BEGIN Data to use

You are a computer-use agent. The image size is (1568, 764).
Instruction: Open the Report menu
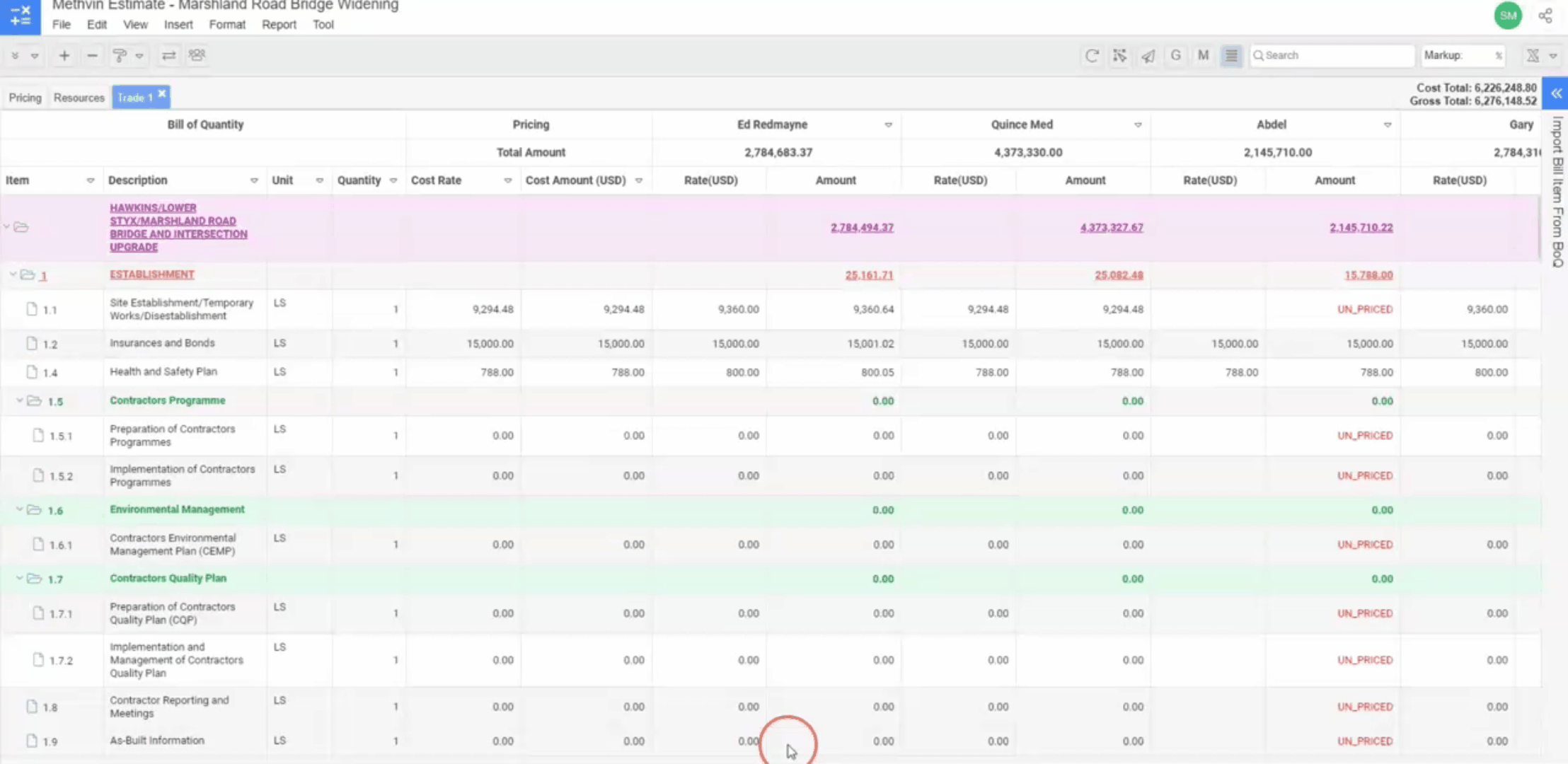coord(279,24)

END Data to use
BEGIN Data to use

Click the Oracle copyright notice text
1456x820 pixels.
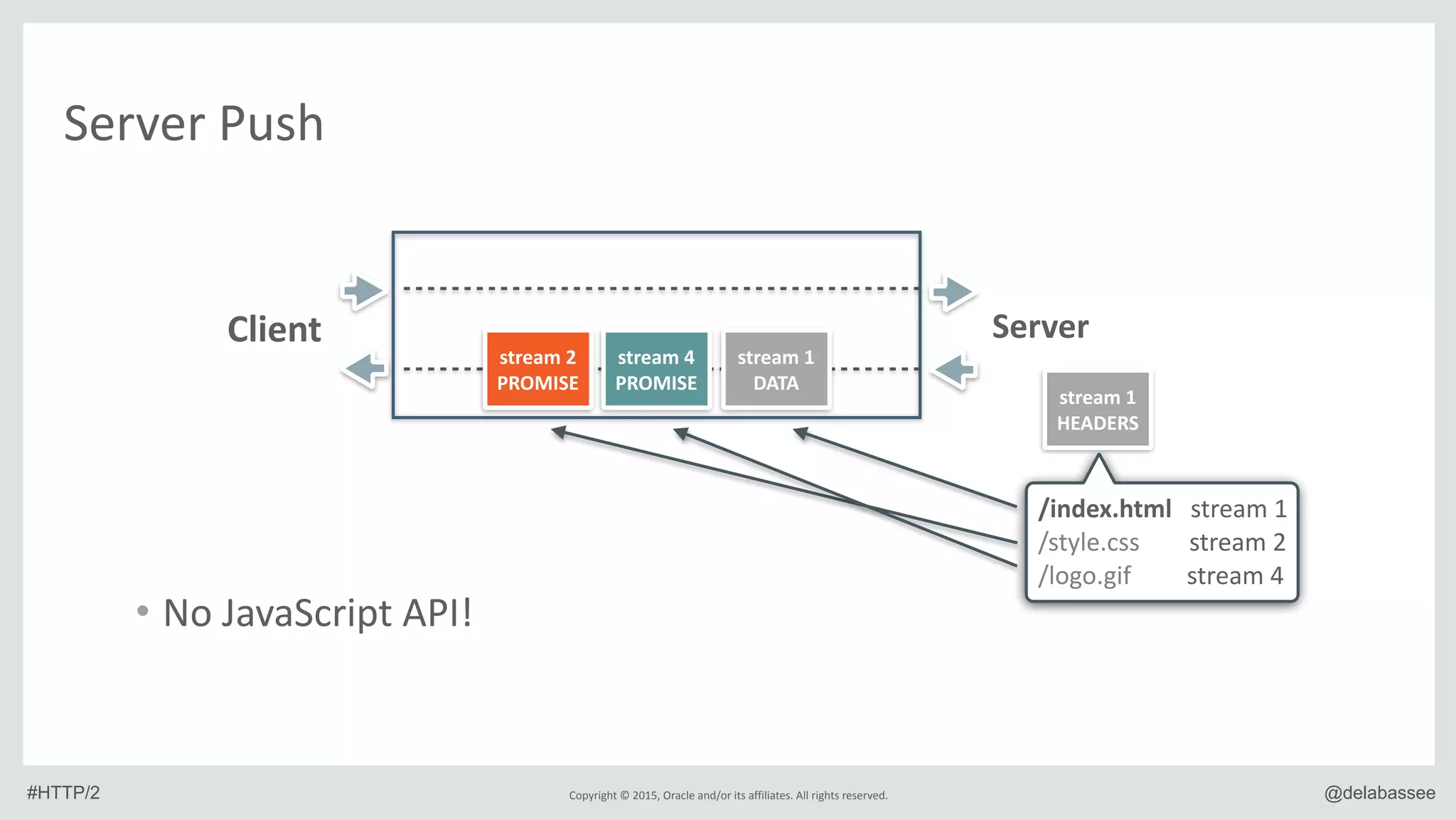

END Data to use

* _Exercise directions_:
Keep both end lines and retype everything in the records above from the line containing "Click the Oracle copyright notice text" through the line containing "1456x820 pixels.", exactly, with nothing else.

* _Solution to this problem_:
Click the Oracle copyright notice text
1456x820 pixels.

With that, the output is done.